The two goats are, together, taken for a sin
offering. ‘Sin’ refers to all that divides us from one another; a ‘sin offering’
refers to a symbolic act of reconciliation.
The first goat is slaughtered, and its blood
sprinkled in the tent that symbolised God living with his people. The reason
you slaughter a goat is to extend hospitality, to serve up a meal for someone
who has come to you, someone who by definition is ‘other’ in relation to you.
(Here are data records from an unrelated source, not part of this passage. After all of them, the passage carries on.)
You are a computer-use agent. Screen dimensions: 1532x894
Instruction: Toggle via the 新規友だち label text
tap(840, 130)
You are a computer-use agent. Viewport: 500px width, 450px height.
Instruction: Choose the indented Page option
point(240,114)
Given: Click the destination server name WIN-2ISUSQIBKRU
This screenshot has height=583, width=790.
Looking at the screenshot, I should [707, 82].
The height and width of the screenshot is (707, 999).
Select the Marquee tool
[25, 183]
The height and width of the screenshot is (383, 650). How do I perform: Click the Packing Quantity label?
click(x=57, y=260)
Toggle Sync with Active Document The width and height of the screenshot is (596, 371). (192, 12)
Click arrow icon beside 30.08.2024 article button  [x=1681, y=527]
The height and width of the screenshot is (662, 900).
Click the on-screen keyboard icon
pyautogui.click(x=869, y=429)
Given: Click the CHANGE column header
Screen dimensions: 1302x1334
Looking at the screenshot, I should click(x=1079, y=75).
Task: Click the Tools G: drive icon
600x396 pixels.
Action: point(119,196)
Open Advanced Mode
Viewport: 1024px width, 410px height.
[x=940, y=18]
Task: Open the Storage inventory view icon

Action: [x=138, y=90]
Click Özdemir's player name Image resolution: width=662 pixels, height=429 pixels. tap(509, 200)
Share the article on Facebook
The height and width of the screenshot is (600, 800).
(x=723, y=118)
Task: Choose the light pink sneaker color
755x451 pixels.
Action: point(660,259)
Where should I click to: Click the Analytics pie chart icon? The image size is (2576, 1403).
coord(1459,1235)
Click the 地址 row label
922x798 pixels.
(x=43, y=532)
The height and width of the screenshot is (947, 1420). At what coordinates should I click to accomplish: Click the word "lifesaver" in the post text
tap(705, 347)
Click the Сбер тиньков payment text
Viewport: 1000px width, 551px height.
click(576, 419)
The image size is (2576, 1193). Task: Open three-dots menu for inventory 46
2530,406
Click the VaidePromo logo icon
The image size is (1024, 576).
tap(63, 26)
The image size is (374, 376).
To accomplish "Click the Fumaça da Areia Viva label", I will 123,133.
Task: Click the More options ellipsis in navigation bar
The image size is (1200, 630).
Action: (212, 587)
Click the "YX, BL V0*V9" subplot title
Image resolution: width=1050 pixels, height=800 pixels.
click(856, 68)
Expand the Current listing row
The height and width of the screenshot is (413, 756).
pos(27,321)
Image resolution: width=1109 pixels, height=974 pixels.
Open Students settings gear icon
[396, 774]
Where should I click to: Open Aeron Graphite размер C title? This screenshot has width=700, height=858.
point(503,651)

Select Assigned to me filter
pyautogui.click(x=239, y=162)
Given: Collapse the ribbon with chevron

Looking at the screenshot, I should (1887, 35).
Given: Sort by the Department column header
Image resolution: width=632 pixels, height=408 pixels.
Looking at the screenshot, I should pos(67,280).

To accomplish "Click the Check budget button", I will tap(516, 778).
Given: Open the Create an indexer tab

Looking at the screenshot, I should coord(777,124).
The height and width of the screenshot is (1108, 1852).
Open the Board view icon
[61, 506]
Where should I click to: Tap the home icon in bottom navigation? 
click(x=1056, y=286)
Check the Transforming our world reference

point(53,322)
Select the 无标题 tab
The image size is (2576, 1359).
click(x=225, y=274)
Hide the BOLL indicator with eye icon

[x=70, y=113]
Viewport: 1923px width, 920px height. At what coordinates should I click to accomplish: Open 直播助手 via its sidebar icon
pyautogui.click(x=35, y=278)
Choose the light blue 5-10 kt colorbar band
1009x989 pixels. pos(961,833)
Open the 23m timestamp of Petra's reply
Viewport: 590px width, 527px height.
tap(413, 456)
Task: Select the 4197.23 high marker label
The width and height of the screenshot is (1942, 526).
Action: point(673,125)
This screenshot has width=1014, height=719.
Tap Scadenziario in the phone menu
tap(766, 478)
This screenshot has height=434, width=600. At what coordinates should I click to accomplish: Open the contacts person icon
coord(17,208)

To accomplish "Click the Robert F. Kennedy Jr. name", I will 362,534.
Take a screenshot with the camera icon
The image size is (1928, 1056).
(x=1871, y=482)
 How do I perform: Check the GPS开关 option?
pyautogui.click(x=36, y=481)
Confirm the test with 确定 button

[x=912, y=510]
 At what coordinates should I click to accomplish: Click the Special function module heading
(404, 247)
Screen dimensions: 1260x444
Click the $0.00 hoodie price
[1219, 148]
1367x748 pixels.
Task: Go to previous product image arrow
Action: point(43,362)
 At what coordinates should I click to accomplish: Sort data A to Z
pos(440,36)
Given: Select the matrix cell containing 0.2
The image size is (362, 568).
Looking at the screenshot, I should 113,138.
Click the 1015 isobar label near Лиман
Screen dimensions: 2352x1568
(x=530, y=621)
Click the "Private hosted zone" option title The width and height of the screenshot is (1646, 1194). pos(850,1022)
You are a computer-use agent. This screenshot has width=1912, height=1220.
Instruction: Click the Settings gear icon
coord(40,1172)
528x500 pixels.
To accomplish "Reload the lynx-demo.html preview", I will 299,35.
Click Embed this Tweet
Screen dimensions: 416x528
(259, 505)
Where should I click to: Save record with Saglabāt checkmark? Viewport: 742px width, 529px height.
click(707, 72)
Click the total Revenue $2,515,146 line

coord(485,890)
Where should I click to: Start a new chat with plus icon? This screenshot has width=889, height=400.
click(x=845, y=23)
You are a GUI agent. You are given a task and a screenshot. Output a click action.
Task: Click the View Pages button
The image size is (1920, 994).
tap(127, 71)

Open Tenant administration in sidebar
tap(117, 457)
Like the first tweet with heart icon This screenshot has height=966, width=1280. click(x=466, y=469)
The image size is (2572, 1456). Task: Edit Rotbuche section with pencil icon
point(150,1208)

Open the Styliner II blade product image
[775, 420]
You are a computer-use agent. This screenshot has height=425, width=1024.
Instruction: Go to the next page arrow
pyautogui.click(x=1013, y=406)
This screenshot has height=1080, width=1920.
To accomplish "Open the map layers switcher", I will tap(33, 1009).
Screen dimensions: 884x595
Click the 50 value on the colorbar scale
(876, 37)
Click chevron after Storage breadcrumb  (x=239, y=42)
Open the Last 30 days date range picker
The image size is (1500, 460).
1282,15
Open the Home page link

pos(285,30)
This act is not done to appease God, but to honour God. It is done as a
reminder of God’s mercy in choosing to remain with this people, even though
they are totally undeserving, even though their habitual actions would give
reasonable grounds to leave.
The second goat gets to live. This is the goat
known as the scapegoat. The priest is instructed to lay both hands on the head
of the goat and to confess over it the sins of the people, all of the ways in
which they have offended against one another. Then the goat is led out into the
wilderness and set free.
This is the exact opposite to how scapegoat is used
today. Today we look for a ‘scapegoat,’ for someone other than ourselves, who
is in no way to blame for our woes, and blame them. But that is not what a scapegoat
is. The goat was not blamed for the sins of the people. The scapegoat was a
symbolic mechanism by which the people owned their own sin, their own
falling-short in their dealings with one another, and then let it go. Letting
it go is not saying that it does not matter (if it did not matter, there would
be no need for this ritual), but symbolically freeing one another from the relational
debts we have incurred.
This morning I wake up in a nation that is bitterly
divided. We desperately need the goat of hospitality extended to those who live
in the same community but are distinctly ‘other’ to us, allowing hospitality to
cross the divide. And we desperately need a scapegoat: a public acknowledgement
of the ways in which we have hurt one another; and a public commitment to
forgive those who have sinned against us, even as we ask them to forgive us for
the ways we have sinned against them.